- _Instruction_:
Replace "footer" with "page header" in the lines between the one holding "This screenshot has width=1902, height=948." and the one holding "Looking at the", inclusive, and give those lines back with nothing else changed and the pictures left out.

- _Data extract_:
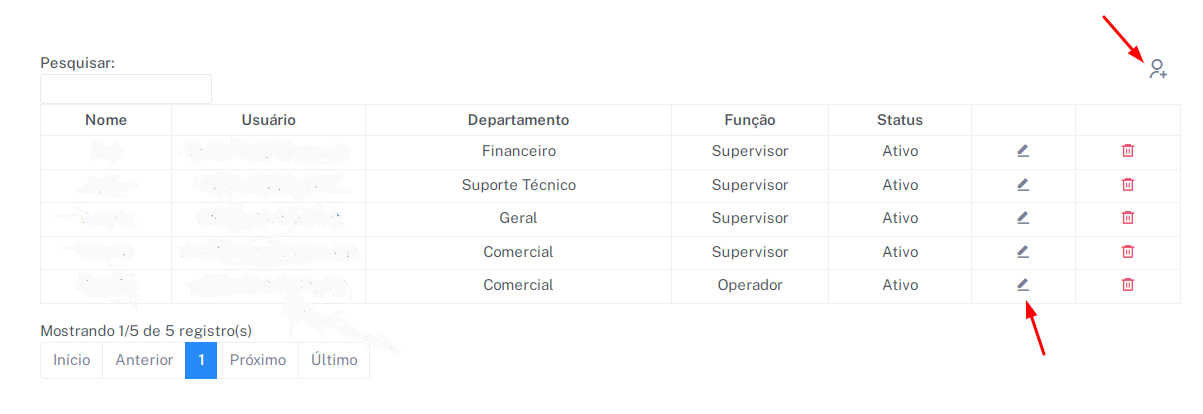Sort table by Status column header

[x=900, y=120]
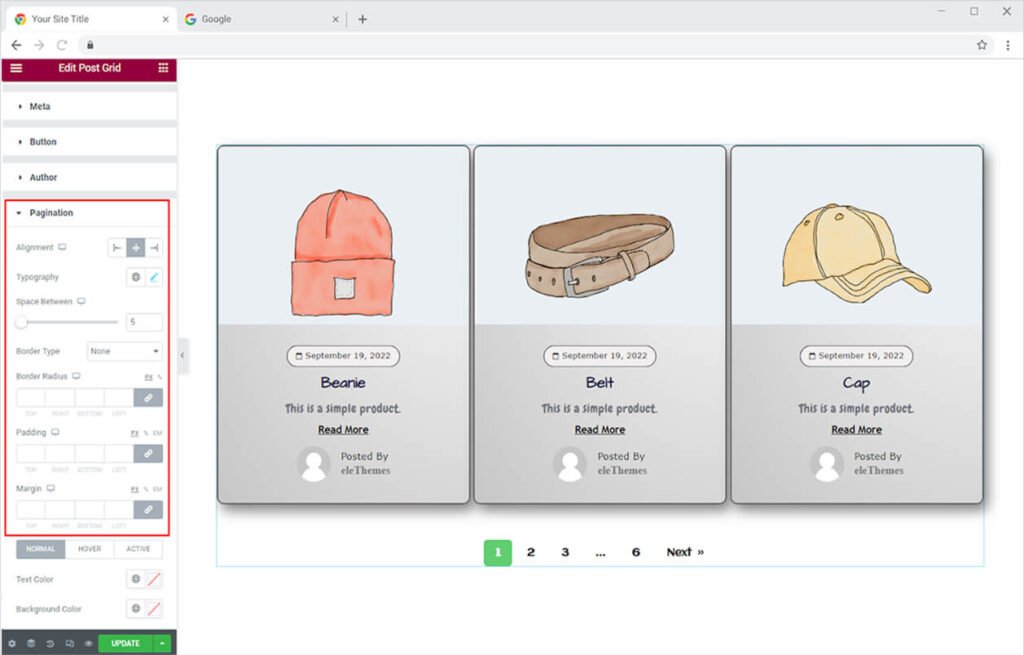Open the History icon in the bottom bar
This screenshot has height=655, width=1024.
pos(50,644)
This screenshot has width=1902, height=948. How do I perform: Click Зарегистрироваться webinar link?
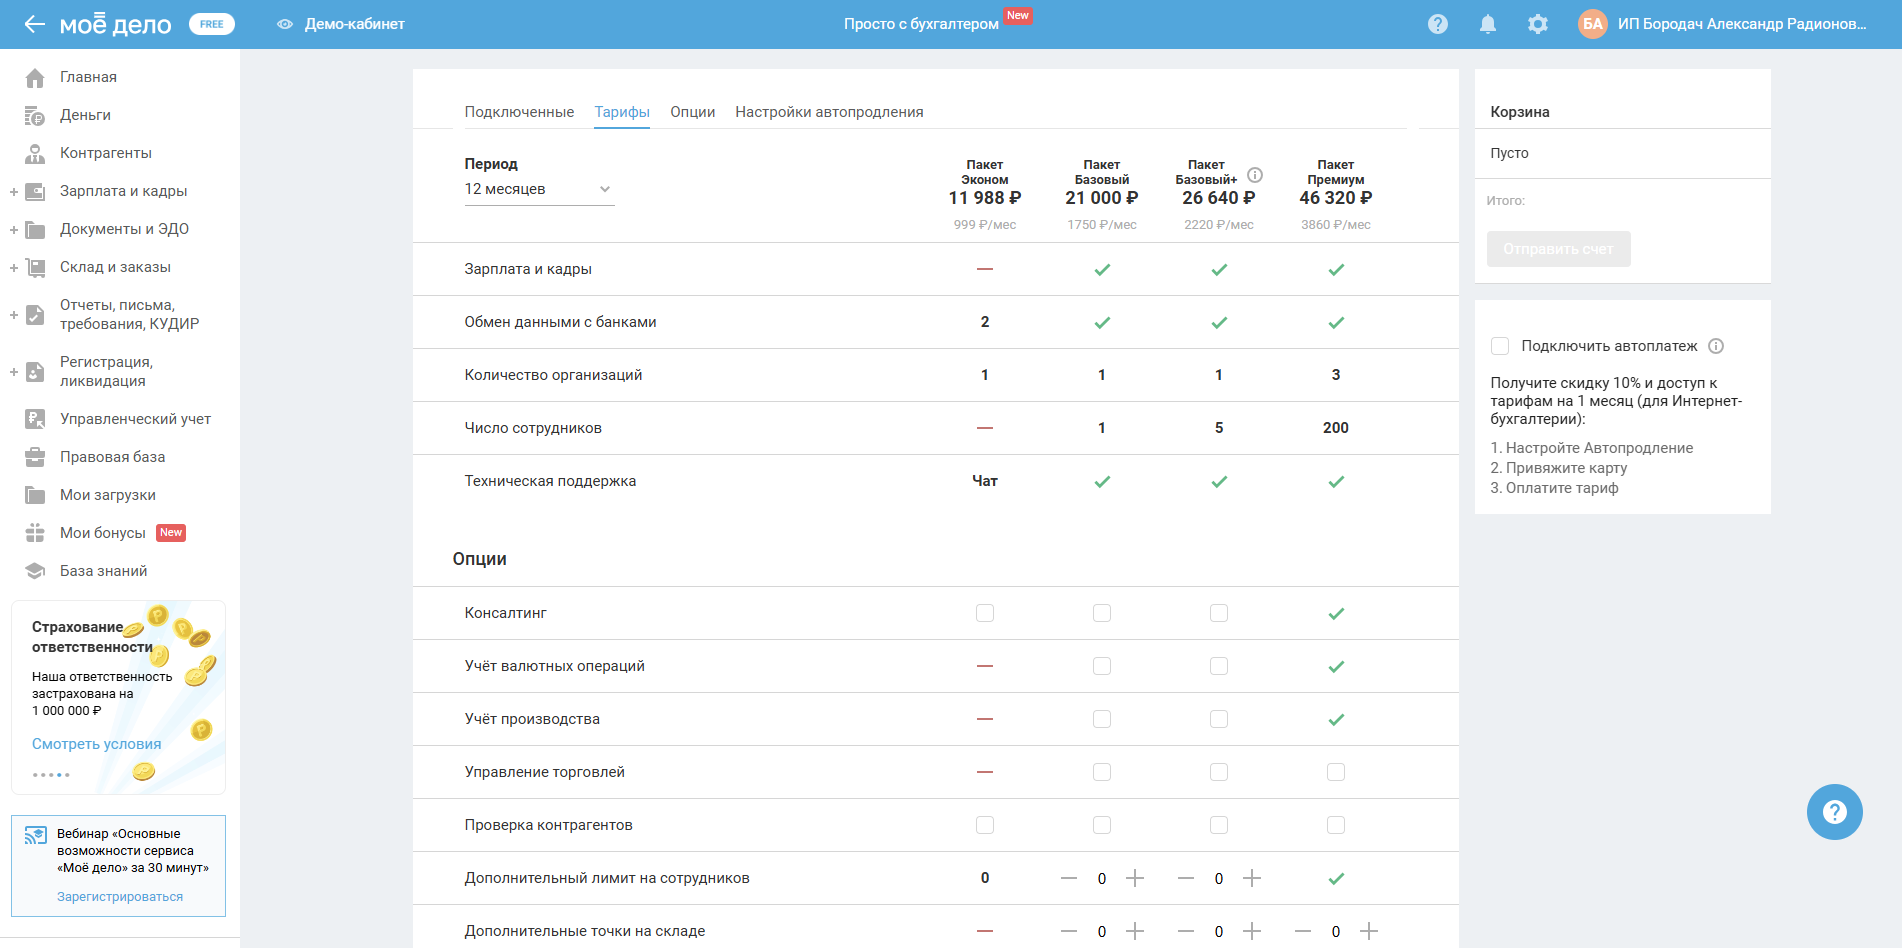(120, 897)
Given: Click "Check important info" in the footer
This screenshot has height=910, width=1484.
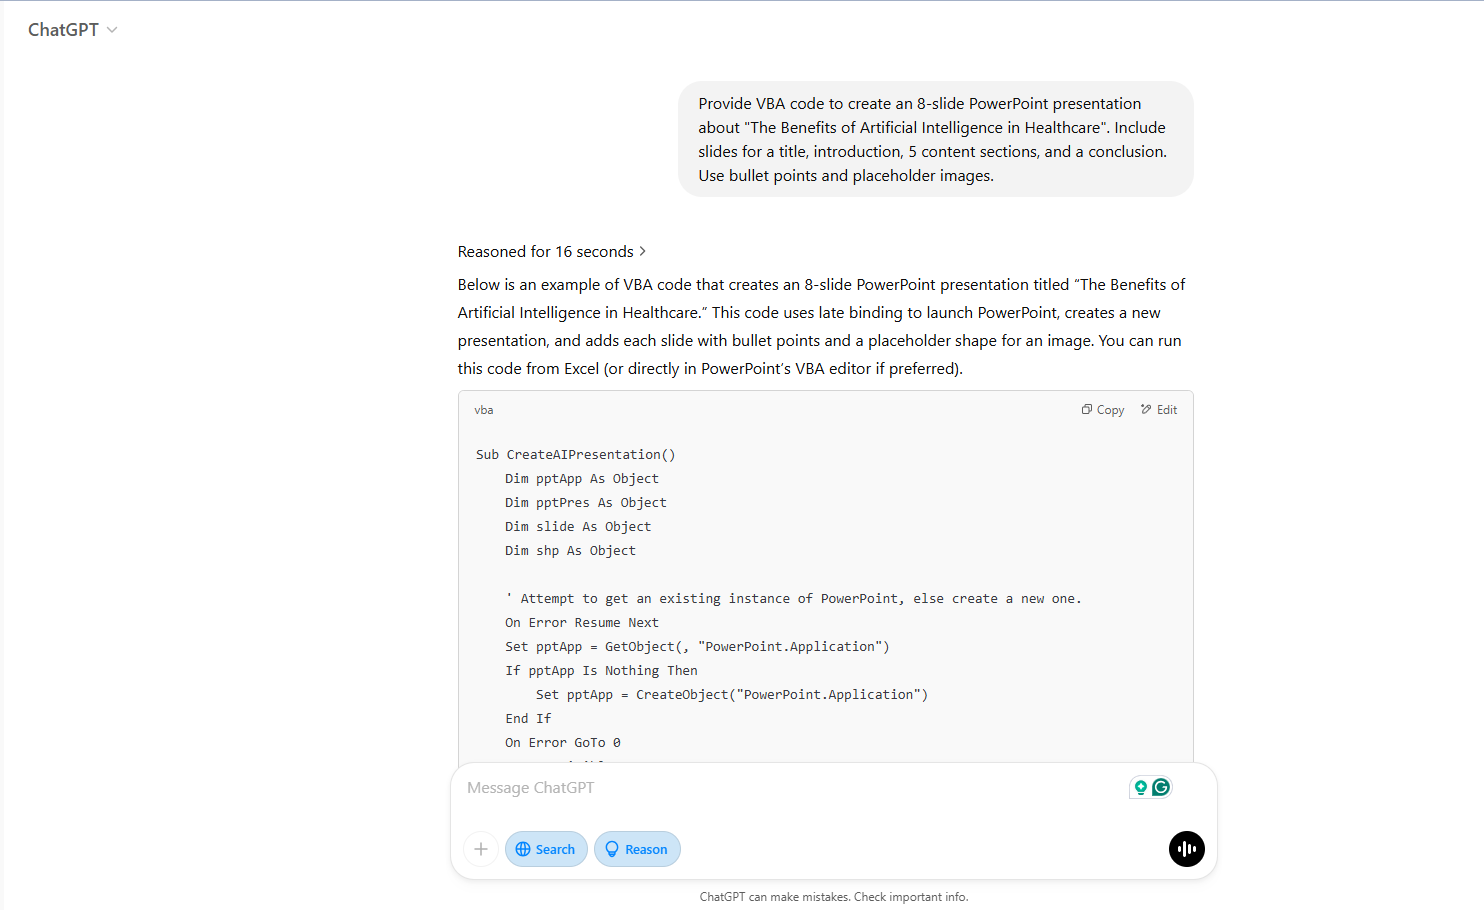Looking at the screenshot, I should [x=910, y=896].
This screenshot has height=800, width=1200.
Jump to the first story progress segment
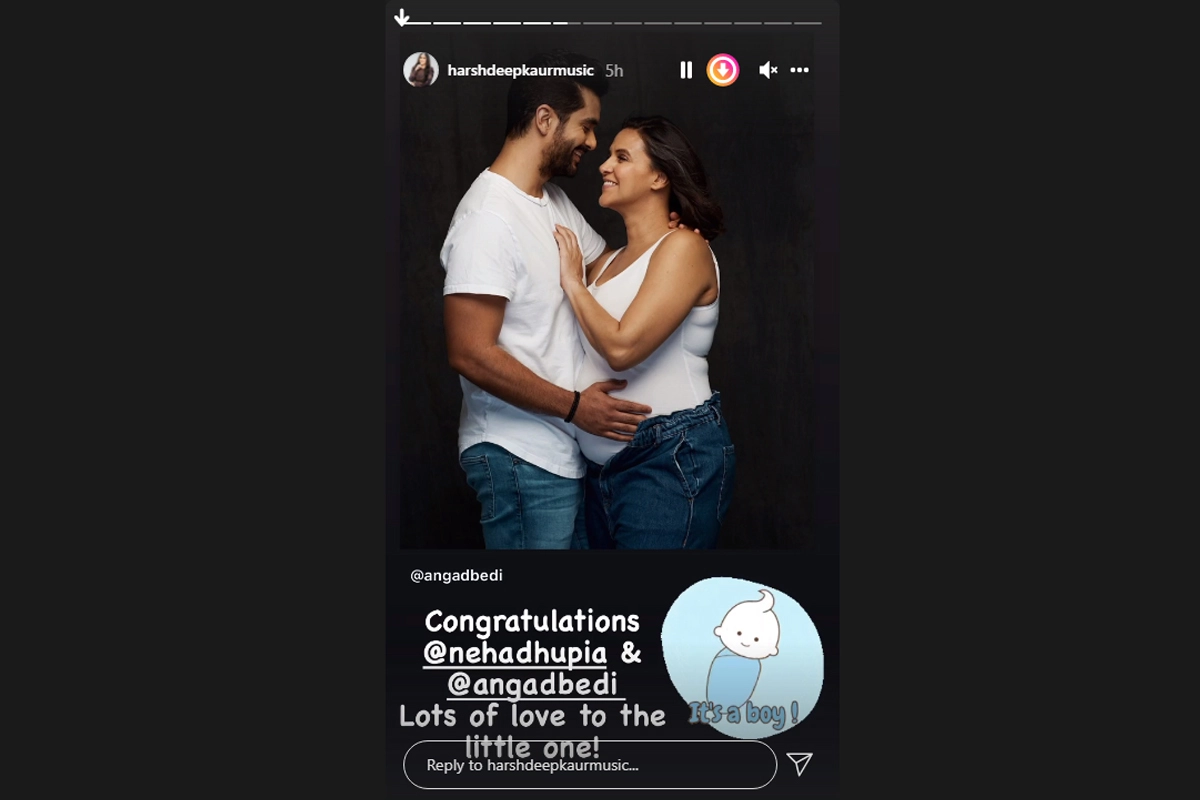click(x=417, y=22)
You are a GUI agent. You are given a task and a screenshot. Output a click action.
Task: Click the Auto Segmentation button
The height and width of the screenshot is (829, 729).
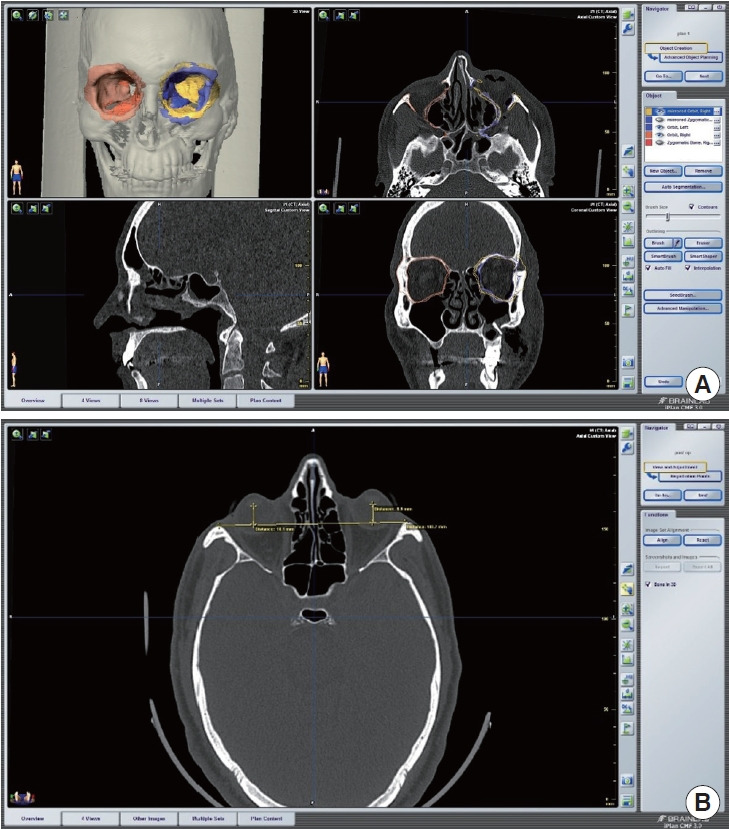[x=683, y=186]
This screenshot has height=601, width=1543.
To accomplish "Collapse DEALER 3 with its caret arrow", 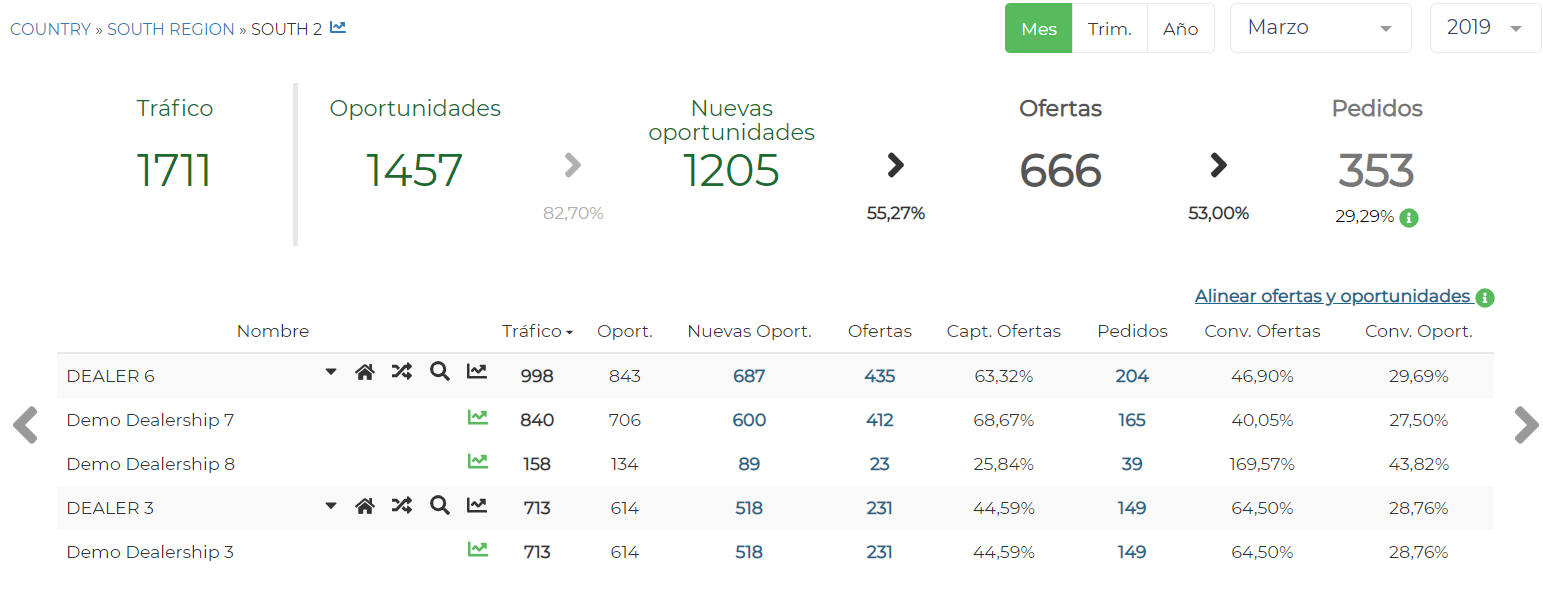I will pos(331,505).
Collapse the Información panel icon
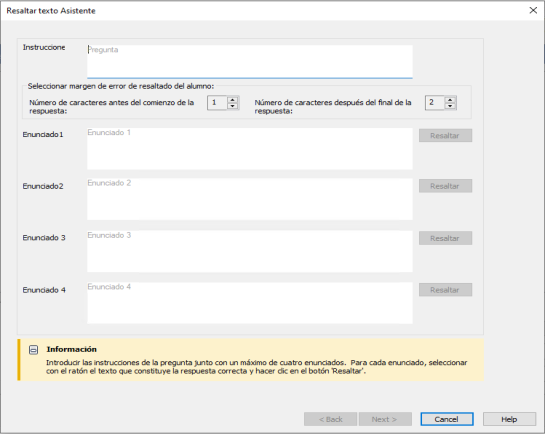Screen dimensions: 545x434 click(33, 350)

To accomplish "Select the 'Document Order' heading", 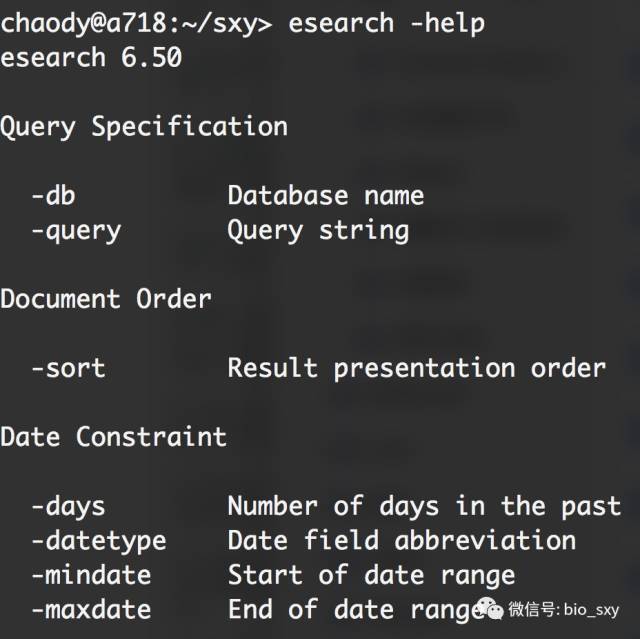I will [106, 299].
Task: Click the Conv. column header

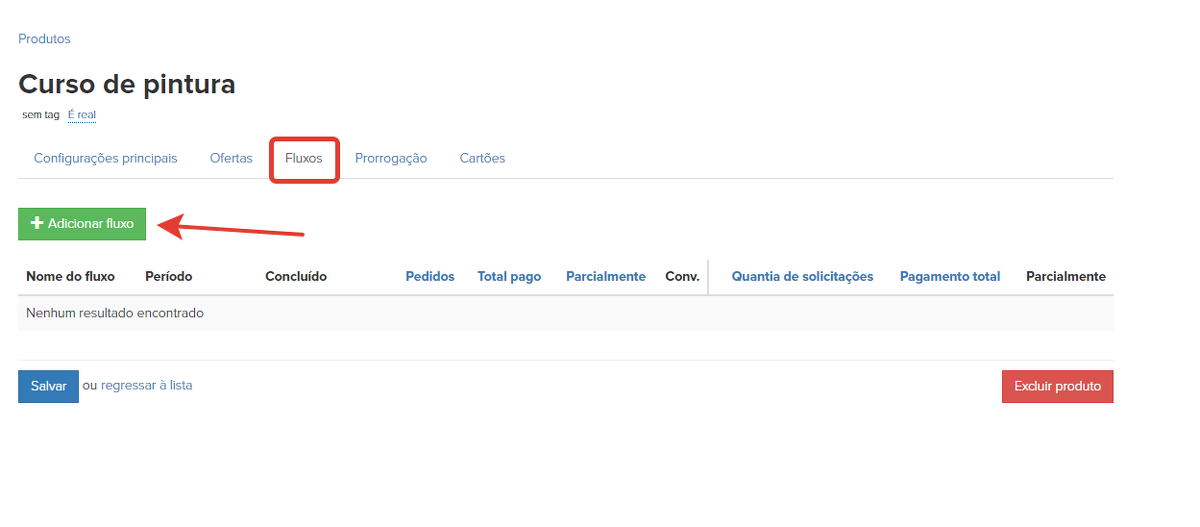Action: tap(682, 276)
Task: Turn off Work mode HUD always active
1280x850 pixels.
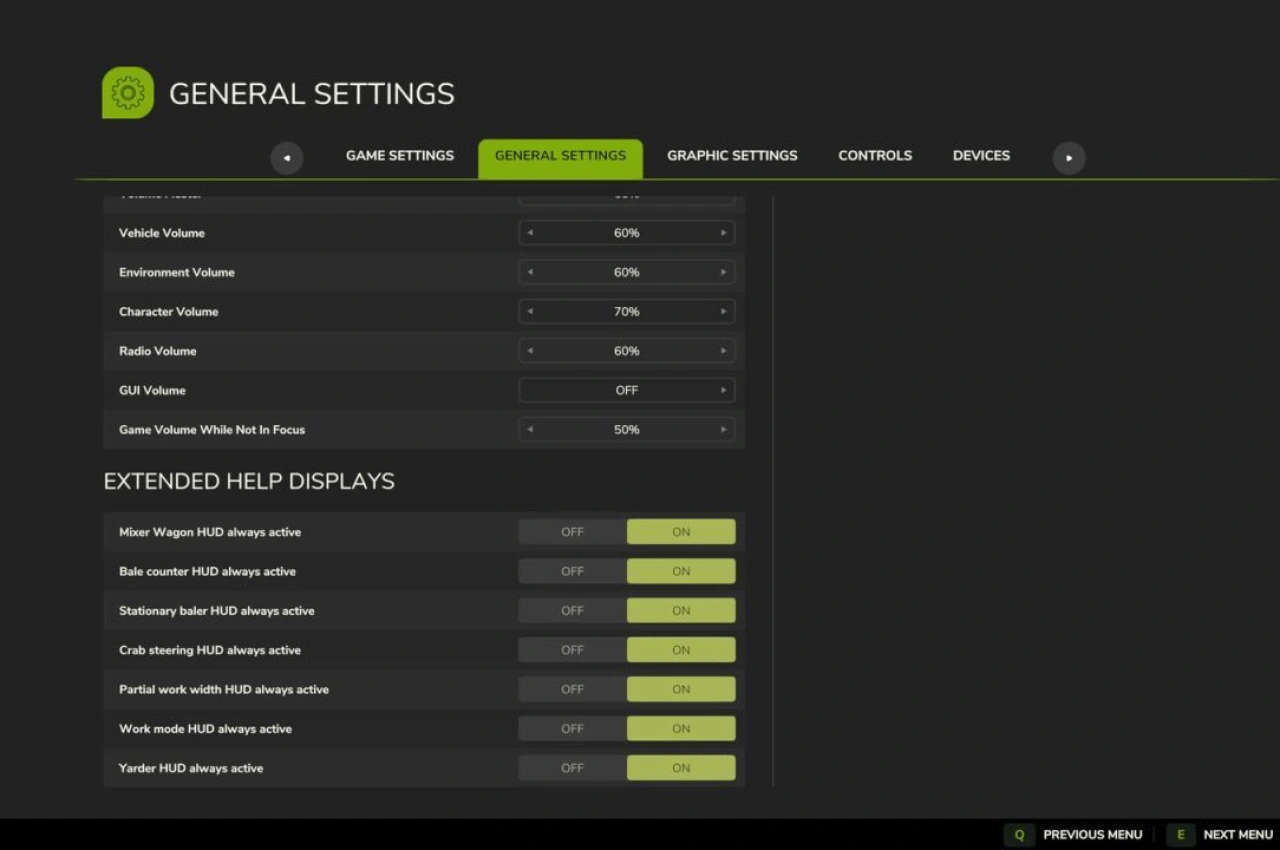Action: [x=571, y=728]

- _Solution for this problem_:
This screenshot has width=1902, height=948. How do I perform: Click Зарегистрироваться webinar link?
(120, 897)
Given: Click "Check important info" in the page header
This screenshot has height=910, width=1484.
Looking at the screenshot, I should [x=910, y=896].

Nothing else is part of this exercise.